> STATED GOAL:
Copy each of the entries below word for word, leaving out the images.

## START SUPPLIED RECORDS

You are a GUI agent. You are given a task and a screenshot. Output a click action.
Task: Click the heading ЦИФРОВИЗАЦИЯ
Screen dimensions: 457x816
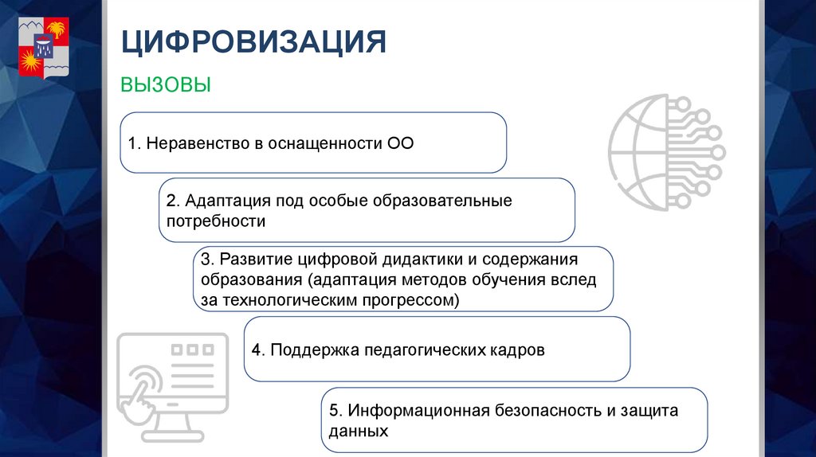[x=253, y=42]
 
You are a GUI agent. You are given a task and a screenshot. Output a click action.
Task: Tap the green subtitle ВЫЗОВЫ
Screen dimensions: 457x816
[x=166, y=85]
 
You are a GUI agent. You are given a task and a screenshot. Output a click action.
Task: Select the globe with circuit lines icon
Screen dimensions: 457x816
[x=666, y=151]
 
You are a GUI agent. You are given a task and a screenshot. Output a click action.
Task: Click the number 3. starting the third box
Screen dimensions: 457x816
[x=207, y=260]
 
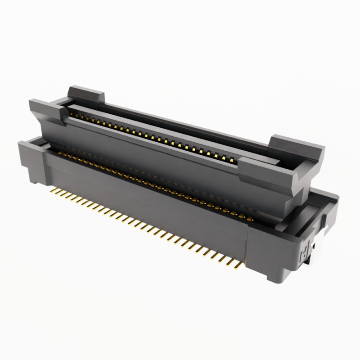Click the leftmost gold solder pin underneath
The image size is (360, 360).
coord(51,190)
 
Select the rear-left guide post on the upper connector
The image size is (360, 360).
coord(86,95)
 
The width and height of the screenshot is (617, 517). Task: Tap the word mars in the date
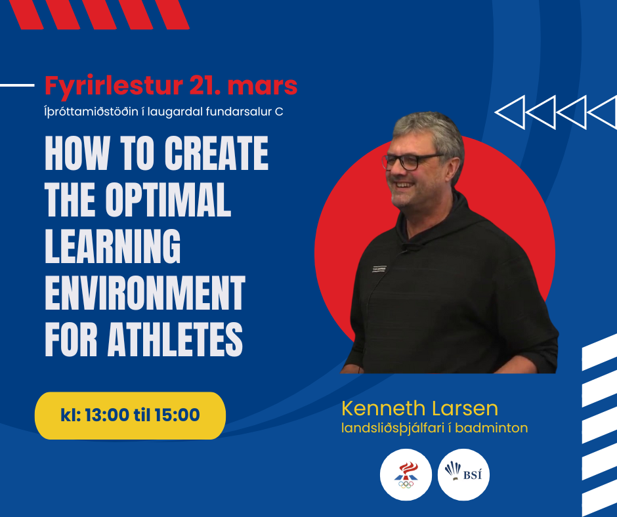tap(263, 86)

## END SUPPLIED RECORDS

> WORKED ANSWER:
You are a GUI agent. You are given a task and a screenshot. Output a click action.
Task: Click the heading ЦИФРОВИЗАЦИЯ
Screen dimensions: 457x816
[x=253, y=42]
 
You are a GUI agent. You are given a task and a screenshot. Output a click action.
Task: Tap the green subtitle ВЫЗОВЫ
Screen dimensions: 457x816
[x=166, y=85]
 
You are a GUI agent. You are given a task and a screenshot. Output a click action.
Task: Select the globe with circuit lines icon
Screen dimensions: 457x816
[x=666, y=151]
 
You are a GUI agent. You are given a task and a screenshot. Output a click action.
Task: Click the number 3. starting the third box
Screen dimensions: 457x816
[x=207, y=260]
 
Click the leftmost gold solder pin underneath
The image size is (360, 360).
coord(51,190)
 
Select the rear-left guide post on the upper connector
The image size is (360, 360).
coord(86,95)
 
The width and height of the screenshot is (617, 517). Task: Tap the word mars in the date
tap(263, 86)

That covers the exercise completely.